Annemler yemek odasına geçtikten sonra Berk bana dönüp, "Bizde benim odama çıkalım mı?" dedi.

"Olur," dedim.

Yukarı çıktığımızda Berk bir odanın kapısının önünde durdu ve kapıyı açtı. Eliyle girmem için içeriyi gösterdi.
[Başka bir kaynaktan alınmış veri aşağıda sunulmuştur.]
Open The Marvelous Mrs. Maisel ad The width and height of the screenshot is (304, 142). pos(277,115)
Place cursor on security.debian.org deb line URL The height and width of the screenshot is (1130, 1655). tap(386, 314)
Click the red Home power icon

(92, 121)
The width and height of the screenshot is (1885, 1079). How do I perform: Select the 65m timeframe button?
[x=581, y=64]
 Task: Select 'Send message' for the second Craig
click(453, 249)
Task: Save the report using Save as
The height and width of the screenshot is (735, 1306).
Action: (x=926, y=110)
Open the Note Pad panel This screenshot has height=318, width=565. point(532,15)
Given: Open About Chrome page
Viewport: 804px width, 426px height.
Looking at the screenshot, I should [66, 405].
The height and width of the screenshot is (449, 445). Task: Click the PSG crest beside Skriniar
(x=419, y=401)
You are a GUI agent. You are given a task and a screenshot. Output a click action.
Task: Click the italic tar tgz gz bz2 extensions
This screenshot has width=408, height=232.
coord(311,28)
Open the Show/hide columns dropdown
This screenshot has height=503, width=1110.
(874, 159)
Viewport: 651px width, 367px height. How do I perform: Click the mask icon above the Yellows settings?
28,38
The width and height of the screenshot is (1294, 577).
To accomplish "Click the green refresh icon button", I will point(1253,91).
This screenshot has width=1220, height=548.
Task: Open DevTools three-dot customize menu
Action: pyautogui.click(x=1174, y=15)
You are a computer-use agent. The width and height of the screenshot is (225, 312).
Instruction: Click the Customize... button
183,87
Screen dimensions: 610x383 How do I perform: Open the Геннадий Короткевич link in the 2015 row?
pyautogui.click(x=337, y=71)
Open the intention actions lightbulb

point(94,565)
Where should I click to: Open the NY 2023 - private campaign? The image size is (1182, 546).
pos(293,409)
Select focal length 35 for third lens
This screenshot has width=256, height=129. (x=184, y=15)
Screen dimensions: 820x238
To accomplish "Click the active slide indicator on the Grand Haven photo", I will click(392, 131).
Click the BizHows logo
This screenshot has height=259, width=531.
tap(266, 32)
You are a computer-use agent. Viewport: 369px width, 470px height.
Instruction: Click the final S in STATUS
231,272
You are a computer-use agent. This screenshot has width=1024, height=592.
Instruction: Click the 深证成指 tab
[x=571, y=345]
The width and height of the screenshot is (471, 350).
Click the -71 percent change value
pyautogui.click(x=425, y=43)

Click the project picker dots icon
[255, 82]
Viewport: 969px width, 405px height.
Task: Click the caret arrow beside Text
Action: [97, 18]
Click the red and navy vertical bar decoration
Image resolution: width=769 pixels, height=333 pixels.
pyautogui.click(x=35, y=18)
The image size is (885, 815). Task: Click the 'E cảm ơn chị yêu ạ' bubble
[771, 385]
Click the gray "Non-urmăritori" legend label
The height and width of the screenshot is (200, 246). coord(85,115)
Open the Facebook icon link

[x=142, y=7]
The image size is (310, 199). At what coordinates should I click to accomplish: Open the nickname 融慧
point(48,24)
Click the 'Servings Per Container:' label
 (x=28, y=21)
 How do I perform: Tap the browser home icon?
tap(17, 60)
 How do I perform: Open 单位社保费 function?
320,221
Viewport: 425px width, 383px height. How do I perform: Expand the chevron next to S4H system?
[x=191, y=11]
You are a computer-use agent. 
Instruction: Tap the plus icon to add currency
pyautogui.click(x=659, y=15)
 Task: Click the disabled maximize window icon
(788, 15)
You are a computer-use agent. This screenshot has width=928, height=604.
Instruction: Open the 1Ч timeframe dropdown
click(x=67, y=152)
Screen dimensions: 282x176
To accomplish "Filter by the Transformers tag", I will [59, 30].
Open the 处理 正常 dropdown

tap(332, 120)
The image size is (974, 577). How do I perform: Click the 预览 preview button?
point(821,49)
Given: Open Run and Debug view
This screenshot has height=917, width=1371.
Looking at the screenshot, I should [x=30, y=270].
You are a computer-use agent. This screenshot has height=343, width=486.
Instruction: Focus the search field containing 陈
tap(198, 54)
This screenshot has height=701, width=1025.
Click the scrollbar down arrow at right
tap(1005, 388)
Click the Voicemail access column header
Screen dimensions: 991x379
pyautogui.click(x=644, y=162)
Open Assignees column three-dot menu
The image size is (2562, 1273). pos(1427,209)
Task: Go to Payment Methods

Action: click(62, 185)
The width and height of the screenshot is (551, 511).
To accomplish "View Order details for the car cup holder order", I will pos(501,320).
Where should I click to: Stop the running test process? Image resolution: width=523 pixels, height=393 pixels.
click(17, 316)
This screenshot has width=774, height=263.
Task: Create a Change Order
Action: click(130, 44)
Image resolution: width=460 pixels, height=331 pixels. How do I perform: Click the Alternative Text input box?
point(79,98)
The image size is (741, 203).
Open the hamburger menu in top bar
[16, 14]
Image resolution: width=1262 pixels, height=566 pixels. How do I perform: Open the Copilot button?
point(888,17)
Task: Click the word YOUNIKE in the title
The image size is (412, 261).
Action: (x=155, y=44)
Bende ikiletmeden hemen içeri girdim. Berk de arkamdan girdi ve kapıyı kapattı.

Odaya biraz baktıktan sonra yatağın üzerine oturdum ve, "Odan güzelmiş," dedim.

O da yanıma oturdu ve, "Annem seçti. Her zamanki gibi," dedi. Gülümsemeden edemedim.

Birkaç dakika konuşmadan öylece oturduk. En sonunda bu sessizlik sinirimi bozduğundan dolayı konuşmaya başladım.

"Hadi bir şeyler yapalım ya," dedim. Berk biraz bana doğru yaklaştı ve, "Ne yapalım?" dedi.

"Ay bilseydim sana sormazdım Berk," dedim.

Elini bacağına vurduktan sonra, "Madem bir şeyler yapmak istiyorsun, sana ne sorarsam cevap vermek zorundasın," dedi.

"Pekâlâ, gönder gelsin," dedim.

Biraz düşündükten sonra, "Hiç sevgilin oldu mu?" dedi.

"Olmadı," dedim.

"Aynı kaderi paylaşıyoruz desene," dedi ve güldü. Bende ona katıldım.

Biraz odada gözünü gezdirdikten sonra boş olan sürahi de gözü takılı kaldı. Sonra bana baktı ve, "Ben su içip geliyorum," dedi.

"Tamam," dedim.

Berk gittikten sonra yatağa boylu boyunca uzandım ve tavanı izlemeye başladım. Bugün beden eğitim dersinde çok yorulduğum için yorgunluktan gözlerim kapanıyordu.

Gözlerimi açık tutmak için büyük bir savaş veriyordum ama en sonunda dayanamadım ve uykuya daldım.